Customers expect both reliable performance and a growing commitment to greener process. We invest in reducing reaction waste, adopting energy-efficient purification, and using renewable feedstocks for core precursors. We have set up internal benchmarking for low-waste batch processing, optimizing catalysts and recycling solvents across cycles. This is not “greenwashing.” Our experience shows that incremental shifts in process directly lower input costs, reduce waste haulage, and simplify compliance for both us and our partners downstream.
Some of the most practical sustainability gains come not from changing raw materials, but by keeping additives inside finished goods longer. Material that stays in place, that does its job for longer periods, reduces call-backs and rework. Ultimately, a robust antioxidant does more good than one that sounds perfect on paper but bakes off at the first sign of trouble. This thinking guides our long-term product development and daily quality culture.
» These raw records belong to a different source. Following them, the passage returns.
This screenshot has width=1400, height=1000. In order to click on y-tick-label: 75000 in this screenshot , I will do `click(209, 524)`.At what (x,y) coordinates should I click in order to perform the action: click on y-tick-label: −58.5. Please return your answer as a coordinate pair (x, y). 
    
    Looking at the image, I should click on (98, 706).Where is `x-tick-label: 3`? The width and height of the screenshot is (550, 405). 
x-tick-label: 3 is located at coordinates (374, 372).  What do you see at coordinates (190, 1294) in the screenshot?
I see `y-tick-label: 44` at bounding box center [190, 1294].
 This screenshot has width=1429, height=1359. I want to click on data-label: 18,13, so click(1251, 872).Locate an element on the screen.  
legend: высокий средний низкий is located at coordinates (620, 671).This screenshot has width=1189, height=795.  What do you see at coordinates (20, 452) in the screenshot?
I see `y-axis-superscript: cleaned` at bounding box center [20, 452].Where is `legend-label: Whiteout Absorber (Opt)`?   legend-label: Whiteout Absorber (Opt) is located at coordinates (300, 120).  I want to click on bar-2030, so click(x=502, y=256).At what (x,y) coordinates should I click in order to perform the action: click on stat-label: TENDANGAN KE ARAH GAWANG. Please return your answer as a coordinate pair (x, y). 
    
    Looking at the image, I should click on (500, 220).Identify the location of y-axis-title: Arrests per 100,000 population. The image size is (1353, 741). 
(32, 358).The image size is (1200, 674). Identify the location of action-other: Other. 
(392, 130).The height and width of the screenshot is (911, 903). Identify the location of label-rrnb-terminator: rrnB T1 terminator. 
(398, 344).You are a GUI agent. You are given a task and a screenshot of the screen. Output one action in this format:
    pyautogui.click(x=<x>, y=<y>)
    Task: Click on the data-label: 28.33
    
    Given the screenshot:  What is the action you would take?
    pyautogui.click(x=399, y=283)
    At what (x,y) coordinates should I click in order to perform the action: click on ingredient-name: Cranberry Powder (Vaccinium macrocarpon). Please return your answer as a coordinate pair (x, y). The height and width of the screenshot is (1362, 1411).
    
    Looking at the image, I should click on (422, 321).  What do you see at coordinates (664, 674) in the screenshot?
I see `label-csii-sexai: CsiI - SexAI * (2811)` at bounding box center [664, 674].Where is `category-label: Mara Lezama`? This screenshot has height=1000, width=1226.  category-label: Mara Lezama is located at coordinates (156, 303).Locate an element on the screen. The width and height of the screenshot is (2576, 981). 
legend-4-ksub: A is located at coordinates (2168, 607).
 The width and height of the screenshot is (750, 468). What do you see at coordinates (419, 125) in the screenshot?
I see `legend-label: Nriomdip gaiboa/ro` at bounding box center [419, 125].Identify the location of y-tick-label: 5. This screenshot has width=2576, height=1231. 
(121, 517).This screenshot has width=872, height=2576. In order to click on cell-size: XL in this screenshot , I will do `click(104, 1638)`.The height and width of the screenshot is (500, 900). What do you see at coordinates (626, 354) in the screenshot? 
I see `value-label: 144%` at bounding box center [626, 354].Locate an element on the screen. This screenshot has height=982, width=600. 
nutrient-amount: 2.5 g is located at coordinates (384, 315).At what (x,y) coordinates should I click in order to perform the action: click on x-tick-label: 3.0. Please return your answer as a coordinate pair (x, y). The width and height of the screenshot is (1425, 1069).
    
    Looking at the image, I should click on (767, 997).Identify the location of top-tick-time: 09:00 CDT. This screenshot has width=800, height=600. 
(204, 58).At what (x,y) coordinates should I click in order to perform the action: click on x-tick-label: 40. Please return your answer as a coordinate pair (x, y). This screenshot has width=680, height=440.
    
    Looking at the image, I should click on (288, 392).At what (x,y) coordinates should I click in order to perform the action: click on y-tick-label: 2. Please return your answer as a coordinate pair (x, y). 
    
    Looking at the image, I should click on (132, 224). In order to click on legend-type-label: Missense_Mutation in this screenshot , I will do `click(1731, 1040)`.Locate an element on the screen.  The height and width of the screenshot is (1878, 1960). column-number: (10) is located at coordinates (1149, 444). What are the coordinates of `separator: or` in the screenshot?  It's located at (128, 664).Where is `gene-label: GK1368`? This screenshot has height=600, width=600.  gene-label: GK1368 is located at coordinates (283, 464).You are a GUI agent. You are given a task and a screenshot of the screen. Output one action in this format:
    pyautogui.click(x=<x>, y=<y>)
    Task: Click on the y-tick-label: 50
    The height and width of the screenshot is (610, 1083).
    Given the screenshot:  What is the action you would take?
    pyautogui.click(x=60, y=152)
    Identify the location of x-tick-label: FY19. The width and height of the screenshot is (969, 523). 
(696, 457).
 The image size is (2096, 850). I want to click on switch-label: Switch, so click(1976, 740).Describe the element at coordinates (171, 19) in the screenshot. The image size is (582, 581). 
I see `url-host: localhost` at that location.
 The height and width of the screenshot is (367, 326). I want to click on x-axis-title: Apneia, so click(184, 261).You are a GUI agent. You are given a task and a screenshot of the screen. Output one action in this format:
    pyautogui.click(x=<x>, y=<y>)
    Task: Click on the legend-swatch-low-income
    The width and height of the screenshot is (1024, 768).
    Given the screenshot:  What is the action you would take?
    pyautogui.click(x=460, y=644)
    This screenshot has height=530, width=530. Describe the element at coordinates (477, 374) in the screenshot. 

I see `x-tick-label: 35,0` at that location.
Standing alongside partners from formulation development through commercial-scale production, we see the same problems repeat: thermal instability, unpredictable supply, and the hassle of regulatory churn. Each challenge brings an opportunity to refine what we do, and what we offer. Field service teams work hand-in-hand with process engineers to tailor powders and granulates for specific lines, solving real mixing and dust management headaches.
We adapt batches in response to customer mixing methods, particle size preferences, and compounding temperature profiles. Those solutions come from listening at the mill, checking in with operators, and catching problems before they turn into material failures. This lived experience—more than any datasheet—shapes our priorities. Flexibility, transparency, and the willingness to adjust batch characteristics according to actual plant feedback keeps us close to the realities of production.
Our journey with butylated reaction products of p-cresol and dicyclopentadiene has spanned years of change, both in technology and market needs. Each batch that leaves our facility reflects a shared dedication to reliability, field-tested stability, and honesty about product capabilities. The work continues as applications evolve and expectations rise. We keep improving, investing in new processes, and supporting our partners as they bring better, stronger, and more sustainable polymer goods to the world.
From raw material selection to finished product shipment, our story with this antioxidant centers around experience earned over decades of manufacturing, not stories told third-hand or polished for sales sheets. The goal remains the same: practical solutions that hold up in the toughest real-world conditions, day after day, shipment after shipment.